Congelar rendas como em Berlim? “Há outras ferramentas” para os preços em Lisboa, diz Costa à Bloomberg

  • ECO
  • 13 Fevereiro 2020

Primeiro-ministro disse à Bloomberg que congelar rendas em Lisboa, como Berlim vai fazer, não é uma solução viável para a expansão da capital portuguesa.

Com Berlim prestes a colocar em prática uma medida que vai congelar o preço das casas durante cinco anos para travar a escalada dos preços, o primeiro-ministro português, António Costa, rejeita que uma solução semelhante possa ser aplicada a Lisboa, sob pena de a capital portuguesa voltar a ter os problemas de falta de investimento no imobiliário como aconteceu nas últimas décadas.

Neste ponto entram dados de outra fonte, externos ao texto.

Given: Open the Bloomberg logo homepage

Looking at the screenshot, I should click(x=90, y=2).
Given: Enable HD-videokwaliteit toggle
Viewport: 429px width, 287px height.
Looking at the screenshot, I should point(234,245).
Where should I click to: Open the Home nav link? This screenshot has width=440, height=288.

Os preços das casas em Lisboa duplicaram desde 2012, quando o anterior Executivo de Passos Coelho fez alterações que vieram liberalizar o mercado de arrendamento. Até então, as restrições desencorajaram os donos dos imóveis a realizarem melhorias, deixando edifícios, em muitos casos, devolutos.

“Nós tivemos esta experiência de congelamento das rendas durante 40 anos e é uma solução muito má para a preservação e renovação da cidade“, disse António Costa, que também presidiu à autarquia lisboeta entre 2007 e 2015, em entrevista à Bloomberg (acesso pago). “Precisamos de gerir o mercado para evitar movimentos especulativos, mas há outras ferramentas além do congelamento. Talvez em Berlim seja uma boa solução”, acrescentou.

Em vez disso, refere a Bloomberg, Costa está a terminar com os vistos dourados para a aquisição de casas em Lisboa e no Porto. Os investidores internacionais investiram mais de 5 mil milhões de euros no mercado imobiliário desde que o programa de Autorização de Residência para Atividade de Investimento se iniciou, em 2012, com os chineses a liderarem o investimento.

Entretanto, na capital alemã, foram aprovadas medidas no passado mês, incluindo o congelamento das rendas, numa tentativa de controlar o boom nos preços do imobiliário e aliviar o peso sobre os inquilinos, isto depois de da entrada de muitos investidores imobiliários no mercado e o crescimento da população terem criado uma situação de escassez no mercado de habitação mais acessível. As mudanças irão entrar em vigor no final deste mês, embora os partidos da oposição tenham indicado que vão contestá-las em tribunal.

“Aqui é uma matéria muito sensível”, disse Costa, notando que há uma diferença entre congelar durante quatro anos ou 40 anos. “Precisamos de dar confiança aos proprietários, ao mercado”. Lisboa mexeu-se “muito rapidamente” de um mercado que era muito regulado para uma liberalização completa, frisou o primeiro-ministro.

“Precisamos de perceber o que está a acontecer agora no mercado imobiliário. Com as baixas taxas de juro, o mercado imobiliário é um refúgio para os investidores. Não apenas em Berlim, ou em Lisboa, mas é um problema global em todas as cidades do mundo”, disse Costa.